*Exercise prompt*.
Answer these questions from the passage on Navajo Dam:
(a) How high is the dam?
(b) About how many customers does the hydropower generated at the dam serve?
(c) How wide is the spillway at the crest?

── Extract to read

Navajo is a rolled earthfill embankment dam, composed of three "zones" of alternating cobbles, gravel, sand and clay. The dam is 402 ft high and 3648 ft long, with a width of 2566 ft at the base and 30 ft at the crest. The dam contains 26840863 yd3 of material. The crest of the dam is 6108 ft above sea level. The dam forms Navajo Lake, one of the largest lakes in both New Mexico and Colorado with up to 15610 acre of surface water. Navajo Lake extends for 35 mi up the San Juan River, 13 mi up the Los Pinos River (Pine River) and 4 mi up the Piedra River. The capacity of Navajo Lake is 1708600 acre feet, of which 1036100 acre feet or 60.6 percent is considered "active" or usable storage.

Prior to the dam's construction, the San Juan River flow was high during spring snowmelt and summer monsoon, and a relative trickle at other times of the year. The dam has enabled a constant water flow throughout the year which benefits water supply, recreation, and flood control. Up to 1320 cuft/s of water is released into the San Juan River via a 32 megawatt hydroelectric plant owned by the city of Farmington. Hydropower generated at Navajo Dam serves about 37,000 customers in northwest New Mexico and averaged a production of 135,226,000 kilowatt hours for the period 1989–1999.

Floodwaters can be released through a tunnel outlet with a capacity of 4200 cuft per second, and an ungated concrete spillway with a capacity of 34000 cuft/s. The spillway is 138 ft wide at the crest and falls 410 ft through a chute to a stilling basin. Flood releases are not to exceed the safe San Juan channel capacity of 5000 cuft/s below the dam. When the dam was first constructed, water releases were prioritized to meet irrigation demands and provide flood control; however, since the late 1990s the operating criteria have been changed in order to meet environmental restoration goals in the San Juan River (see below).

────
── Records

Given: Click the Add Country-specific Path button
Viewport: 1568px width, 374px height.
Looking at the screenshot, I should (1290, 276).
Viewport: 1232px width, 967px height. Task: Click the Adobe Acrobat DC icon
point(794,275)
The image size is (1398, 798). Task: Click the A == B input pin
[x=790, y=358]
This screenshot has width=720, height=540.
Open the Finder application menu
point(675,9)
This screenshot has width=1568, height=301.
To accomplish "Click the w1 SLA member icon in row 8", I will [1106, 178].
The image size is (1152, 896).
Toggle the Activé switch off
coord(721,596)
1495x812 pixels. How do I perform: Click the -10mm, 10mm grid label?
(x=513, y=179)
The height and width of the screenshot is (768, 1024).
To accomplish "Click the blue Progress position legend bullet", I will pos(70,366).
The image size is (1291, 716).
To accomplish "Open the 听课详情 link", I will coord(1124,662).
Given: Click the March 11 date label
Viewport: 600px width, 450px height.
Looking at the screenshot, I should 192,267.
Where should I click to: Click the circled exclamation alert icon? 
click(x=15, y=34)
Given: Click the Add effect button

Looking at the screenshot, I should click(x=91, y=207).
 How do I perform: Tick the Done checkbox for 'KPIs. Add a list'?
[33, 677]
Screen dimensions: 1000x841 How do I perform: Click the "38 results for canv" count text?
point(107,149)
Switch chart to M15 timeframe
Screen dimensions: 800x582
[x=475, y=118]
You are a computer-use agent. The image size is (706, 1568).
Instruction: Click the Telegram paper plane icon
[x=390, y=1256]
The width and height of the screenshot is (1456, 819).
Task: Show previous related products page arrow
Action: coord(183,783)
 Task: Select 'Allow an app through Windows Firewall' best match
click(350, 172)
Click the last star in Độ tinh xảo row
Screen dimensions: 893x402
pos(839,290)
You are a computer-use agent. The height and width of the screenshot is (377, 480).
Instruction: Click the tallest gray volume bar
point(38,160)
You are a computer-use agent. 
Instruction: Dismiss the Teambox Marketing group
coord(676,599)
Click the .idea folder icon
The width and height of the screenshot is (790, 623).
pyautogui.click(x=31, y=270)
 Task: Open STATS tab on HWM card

────

*Answer area*.
(a) 402 ft
(b) About 37,000 customers in northwest New Mexico
(c) 138 ft